L’impact létal des explosions sous-marines sur les populations de planctons

abysse océan fond mer
Crédits : iStock

Les enquêtes sismiques sous-marines pourraient multiplier par trois la mortalité du zooplancton selon une nouvelle étude menée au large de la Tasmanie. C’est pourtant une menace largement sous-estimée depuis des décennies.

Le plancton représente un monde sous-marin composé d’organismes invisibles à l’œil nu. Cet écosystème complexe est essentiel à l’équilibre de notre planète. Si le plancton meurt, l’océan meurt. Et si l’océan meurt, nous mourons aussi. C’est pourquoi il faut en prendre soin, ne pas l’altérer. Depuis la fin des années 1960 pourtant, les géomètres à la recherche de ressources souterraines telles que les dépôts de pétrole utilisent des rafales d’air comprimé pour cartographier la géologie du plancher océanique, obtenant ainsi une série d’ondes sonores pouvant atteindre les 255 décibels.

La pratique a longtemps été controversée, les ondes reflétées pouvant gêner migration des mammifères marins et d’autres composantes des écosystèmes environnants. Les chercheurs craignent même que l’utilisation d’armes à air comprimé puisse être liée à un certain nombre d’échouages ​​massif sur les plages qui pourraient nuire aux tortues et aux grands invertébrés marins tels que les calmars. En revanche, et curieusement, peu de recherches ont été menées sur les dommages infligés aux échelons inférieurs de la chaîne alimentaire marine, notamment sur le zooplancton, invisible à nos yeux.

En 2015, l’auteur principal de cette nouvelle étude Jayson Semmens, de l’Université de Tasmanie, et une équipe de biologistes marins de plusieurs établissements de recherche australiens ont mené des recherches au large des côtes de Tasmanie, utilisant filets et sonars pour mesurer le nombre et la diversité du zooplancton vivant et mort avant et après l’utilisation de pistolets à air comprimé. L’arme ici utilisée était de taille semblable à celle utilisée par l’industrie de l’exploration pétrolière.

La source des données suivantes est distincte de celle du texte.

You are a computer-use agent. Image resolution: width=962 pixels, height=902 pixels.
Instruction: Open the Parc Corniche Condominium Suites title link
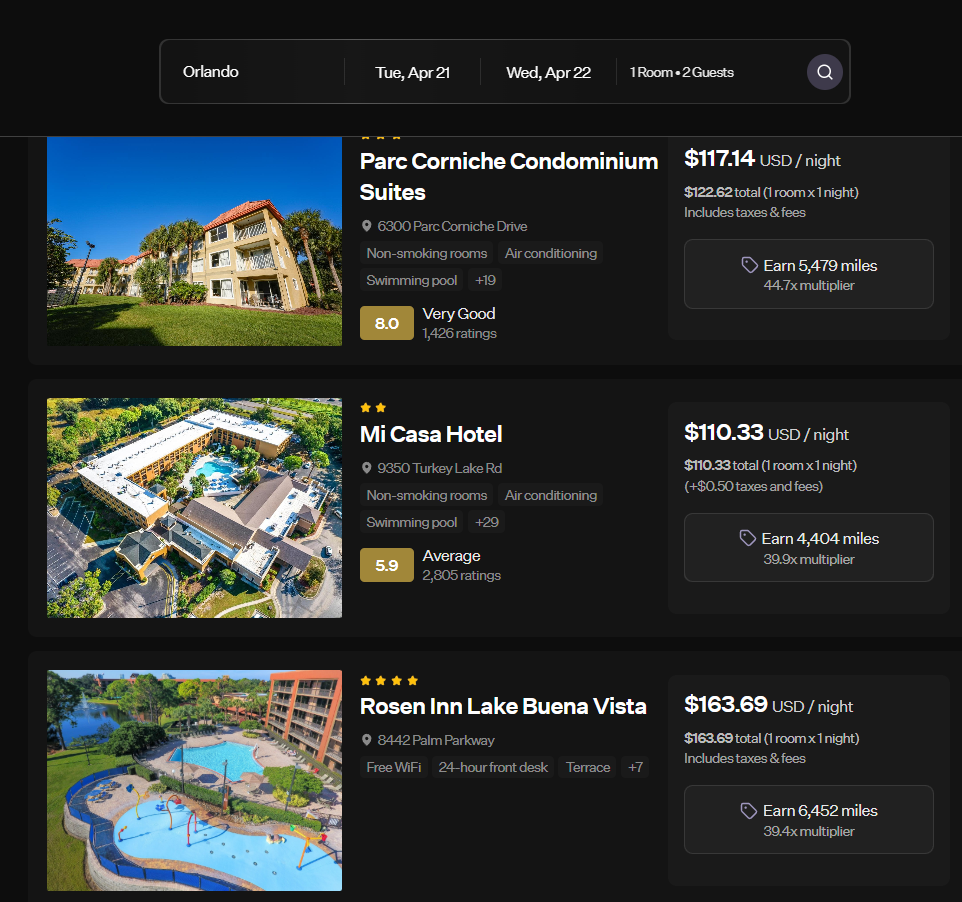click(509, 177)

Et les résultats ne se sont pas fait attendre. Les chercheurs ont en effet constaté que le nombre de zooplanctons avait diminué de 64 % au cours d’une heure d’enquête seulement avec deux à trois fois le nombre relatif d’individus morts retrouvés après l’exposition aux explosions d’arme à feu. Des tentatives antérieures de modélisation de l’impact de l’acoustique sur le zooplancton laissaient penser que le bruit que sur une dizaine de mètres, une distance insignifiante compte tenu du roulement naturellement élevé des populations. L’impact serait finalement cent fois supérieur à celui supposé, impactant les populations de planctons sur plus de 1,2 km. Toutes les larves de krill ont été tuées après le passage du pistolet à air comprimé.

En effet, chaque explosion soufflait comme un trou massif dans les fondements même de la chaîne alimentaire qui prenait des heures sinon des jours avant de se reconstituer. Les ramifications écologiques de cette destruction ne sont pas encore claires, mais les chercheurs sont maintenant conscients du fait que les sons nuisent physiquement aux animaux microscopiques : « Le zooplancton sous-tend la santé et la productivité des écosystèmes marins mondiaux et ce que cette recherche a montré, c’est que les enquêtes sismiques commerciales pourraient causer de graves perturbations sur les populations de ces animaux microscopiques », note Robert McCauley, de l’Université de Curtin et coauteur de l’étude publiée dans la revue Nature, Ecology & Evolution.

L’exploration pétrolière est un sujet politique explosif dans le monde entier et les dirigeants ne semblent pas prendre la mesure de ces impacts sur le vivant. En témoignent les projets de l’administration Trump proposés plus tôt ce mois-ci visant à relancer l’exploration pétrolière sur la côte atlantique avec une proposition visant à permettre à cinq compagnies d’utiliser des pistolets sismiques.